En Baja California Sur, niños son entrenados para actuar en caso de balaceras

Pues como ya las balaceras son como los días soleados… y contra el rigor del sol no hay nada que se pueda hacer, más que usar un bloqueador, en Baja California Sur, las autoridades han optado por capacitar a los niños para que sepan cómo actuar en caso de que les toque una ráfaga de balas.

Pero no sólo en trípticos o videos tipo Truy McClure. Al igual que en otras entidades del país, en BC Sur la cosa está que arde y la posibilidad de estar en un fuego cruzado es alta. Así que para darles un curso intensivo a los chamacos, se les pone a todo volumen el sonido de las metrallas, para que, cual perros de Pavlov, cuando vivan un evento de este tipo, respondan con rapidez con sólo escuchar el primer balazo y se echen pecho tierra. Duro, pero efectivo…

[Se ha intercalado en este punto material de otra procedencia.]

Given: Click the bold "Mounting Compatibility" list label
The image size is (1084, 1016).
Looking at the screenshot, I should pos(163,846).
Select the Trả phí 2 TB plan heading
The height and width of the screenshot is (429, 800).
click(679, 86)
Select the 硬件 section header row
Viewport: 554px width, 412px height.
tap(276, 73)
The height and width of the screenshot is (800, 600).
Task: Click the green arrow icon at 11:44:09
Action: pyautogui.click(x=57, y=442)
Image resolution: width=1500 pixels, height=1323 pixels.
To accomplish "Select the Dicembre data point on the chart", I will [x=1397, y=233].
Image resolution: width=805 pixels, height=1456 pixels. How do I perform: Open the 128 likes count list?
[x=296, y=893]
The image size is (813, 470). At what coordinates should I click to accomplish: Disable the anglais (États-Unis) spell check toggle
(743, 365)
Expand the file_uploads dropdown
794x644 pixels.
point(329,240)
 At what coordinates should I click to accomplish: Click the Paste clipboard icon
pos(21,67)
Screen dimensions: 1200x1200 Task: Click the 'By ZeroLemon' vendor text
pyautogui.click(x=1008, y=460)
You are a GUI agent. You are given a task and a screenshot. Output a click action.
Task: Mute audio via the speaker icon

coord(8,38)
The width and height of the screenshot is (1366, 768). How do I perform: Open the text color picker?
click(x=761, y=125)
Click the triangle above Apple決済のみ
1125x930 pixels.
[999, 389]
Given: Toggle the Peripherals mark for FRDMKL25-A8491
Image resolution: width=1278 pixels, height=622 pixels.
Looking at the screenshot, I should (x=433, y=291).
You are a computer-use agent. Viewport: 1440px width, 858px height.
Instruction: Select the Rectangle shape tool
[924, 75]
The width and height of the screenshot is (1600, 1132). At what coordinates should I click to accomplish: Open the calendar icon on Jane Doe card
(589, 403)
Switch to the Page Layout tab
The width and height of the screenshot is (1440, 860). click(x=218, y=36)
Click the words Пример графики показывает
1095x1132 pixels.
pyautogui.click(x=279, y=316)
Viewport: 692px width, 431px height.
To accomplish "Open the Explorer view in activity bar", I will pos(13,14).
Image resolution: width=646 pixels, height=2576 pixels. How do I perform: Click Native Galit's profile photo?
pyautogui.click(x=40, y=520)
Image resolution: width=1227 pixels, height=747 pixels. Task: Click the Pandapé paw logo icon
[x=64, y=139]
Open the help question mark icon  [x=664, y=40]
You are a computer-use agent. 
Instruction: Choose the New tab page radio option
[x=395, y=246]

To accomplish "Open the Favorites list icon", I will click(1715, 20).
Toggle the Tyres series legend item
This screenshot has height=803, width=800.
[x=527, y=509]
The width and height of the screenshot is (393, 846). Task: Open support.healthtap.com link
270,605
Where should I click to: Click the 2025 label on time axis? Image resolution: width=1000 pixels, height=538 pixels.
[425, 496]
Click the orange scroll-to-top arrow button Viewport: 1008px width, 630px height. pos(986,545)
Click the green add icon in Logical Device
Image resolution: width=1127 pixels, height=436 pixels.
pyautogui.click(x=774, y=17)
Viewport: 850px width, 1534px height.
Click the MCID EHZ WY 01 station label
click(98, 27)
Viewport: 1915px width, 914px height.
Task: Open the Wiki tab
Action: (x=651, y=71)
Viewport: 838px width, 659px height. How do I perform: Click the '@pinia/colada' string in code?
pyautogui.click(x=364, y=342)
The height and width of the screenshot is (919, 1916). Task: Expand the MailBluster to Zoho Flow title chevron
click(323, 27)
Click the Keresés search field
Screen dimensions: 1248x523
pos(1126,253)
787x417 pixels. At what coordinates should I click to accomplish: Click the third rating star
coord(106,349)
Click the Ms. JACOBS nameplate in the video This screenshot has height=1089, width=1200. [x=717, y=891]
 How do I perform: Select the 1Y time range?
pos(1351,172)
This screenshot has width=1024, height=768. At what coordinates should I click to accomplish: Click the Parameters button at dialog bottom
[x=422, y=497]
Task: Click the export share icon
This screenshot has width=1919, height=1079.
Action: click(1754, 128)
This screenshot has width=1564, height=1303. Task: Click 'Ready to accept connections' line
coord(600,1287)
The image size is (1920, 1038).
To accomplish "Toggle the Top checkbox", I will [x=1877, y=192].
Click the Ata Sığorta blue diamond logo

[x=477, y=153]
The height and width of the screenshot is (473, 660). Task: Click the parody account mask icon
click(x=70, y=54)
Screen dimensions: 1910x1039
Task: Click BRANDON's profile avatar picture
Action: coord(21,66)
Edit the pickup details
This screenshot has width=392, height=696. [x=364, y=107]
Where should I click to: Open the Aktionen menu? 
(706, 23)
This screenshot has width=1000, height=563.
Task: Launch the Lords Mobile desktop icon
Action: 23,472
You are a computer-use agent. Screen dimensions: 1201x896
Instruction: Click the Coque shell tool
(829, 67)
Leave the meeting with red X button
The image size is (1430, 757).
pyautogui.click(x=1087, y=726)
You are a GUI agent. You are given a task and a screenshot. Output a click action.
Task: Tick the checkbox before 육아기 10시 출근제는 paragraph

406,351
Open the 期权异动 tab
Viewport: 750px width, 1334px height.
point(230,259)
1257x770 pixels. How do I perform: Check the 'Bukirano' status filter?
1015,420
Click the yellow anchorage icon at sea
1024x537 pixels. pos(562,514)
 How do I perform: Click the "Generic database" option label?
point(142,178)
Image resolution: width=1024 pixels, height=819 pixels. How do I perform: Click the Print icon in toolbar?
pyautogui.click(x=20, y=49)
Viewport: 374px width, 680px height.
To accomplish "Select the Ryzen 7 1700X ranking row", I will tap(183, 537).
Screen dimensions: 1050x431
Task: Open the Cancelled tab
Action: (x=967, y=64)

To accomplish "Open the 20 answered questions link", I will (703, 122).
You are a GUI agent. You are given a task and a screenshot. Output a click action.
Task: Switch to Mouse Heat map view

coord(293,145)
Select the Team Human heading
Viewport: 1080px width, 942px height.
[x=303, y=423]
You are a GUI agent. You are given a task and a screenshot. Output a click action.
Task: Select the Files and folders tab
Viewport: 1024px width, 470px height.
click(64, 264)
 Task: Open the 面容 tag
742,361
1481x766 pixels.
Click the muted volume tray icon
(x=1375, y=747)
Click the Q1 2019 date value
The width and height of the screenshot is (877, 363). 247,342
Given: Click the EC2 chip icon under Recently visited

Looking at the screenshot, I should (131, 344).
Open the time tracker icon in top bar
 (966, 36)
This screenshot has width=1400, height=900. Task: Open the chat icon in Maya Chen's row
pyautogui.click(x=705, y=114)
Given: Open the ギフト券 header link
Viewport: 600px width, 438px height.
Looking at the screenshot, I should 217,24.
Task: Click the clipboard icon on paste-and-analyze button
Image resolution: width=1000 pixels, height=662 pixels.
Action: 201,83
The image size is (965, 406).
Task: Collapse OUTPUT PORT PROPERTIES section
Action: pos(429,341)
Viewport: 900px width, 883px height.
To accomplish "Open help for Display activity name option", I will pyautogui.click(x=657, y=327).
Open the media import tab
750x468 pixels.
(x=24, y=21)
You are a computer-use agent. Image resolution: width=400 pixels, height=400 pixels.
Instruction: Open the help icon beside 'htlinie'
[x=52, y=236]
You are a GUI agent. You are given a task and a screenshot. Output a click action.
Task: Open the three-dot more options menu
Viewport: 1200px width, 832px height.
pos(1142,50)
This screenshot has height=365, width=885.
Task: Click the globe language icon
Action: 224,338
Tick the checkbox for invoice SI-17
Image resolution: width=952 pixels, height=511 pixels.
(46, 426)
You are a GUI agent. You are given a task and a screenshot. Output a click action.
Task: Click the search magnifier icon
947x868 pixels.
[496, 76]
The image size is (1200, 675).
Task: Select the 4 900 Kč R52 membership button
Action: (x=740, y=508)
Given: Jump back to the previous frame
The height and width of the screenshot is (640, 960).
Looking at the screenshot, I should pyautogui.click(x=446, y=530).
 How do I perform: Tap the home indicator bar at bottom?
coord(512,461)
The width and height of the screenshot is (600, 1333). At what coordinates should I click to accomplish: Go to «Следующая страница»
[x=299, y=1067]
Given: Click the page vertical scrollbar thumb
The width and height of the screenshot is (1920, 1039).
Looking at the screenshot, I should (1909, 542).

El entrenamiento policíaco se dio en la escuela primaria Rosendo Robles, de La Paz, Baja California Sur, entidad donde en sólo siete días han muerto 35 personas de manera violenta, incluyendo un bebé. De acuerdo con El País, esta cifra coloca a la última semana como una de las “más negras” que se han vivido  en el Estado… dato que forma parte de alarmantes números que van en incremento, rumbo a establecer un récord rojo: 91 asesinatos solo en lo que va del mes. Sin darnos cuenta, en los últimos meses, la entidad antes paradisiaca (con destinos como Cabo San Lucas, San José del Cabo y La Paz) se ha convertido en uno de los lugares más peligrosos de México.

Al respecto, el gobernador de la entidad, el panista Carlos Mendoza Davis, ha evitado emitir un pronunciamiento. De igual forma, las autoridades no han dado números oficiales de detenidos por los hechos violentos ocurridos en los últimos días (meses). Sin embargo, los números que sí constan son los de los efectivos del Ejército que han arribado para intentar – sin mucho éxito – disminuir el número de muertes y ejecuciones: más de mil soldados y 200 gendarmes, además de una inversión de 46 millones de dólares públicos y privados, para aumentar la seguridad. Dinero que, lamentablemente, no ha visto rendimiento.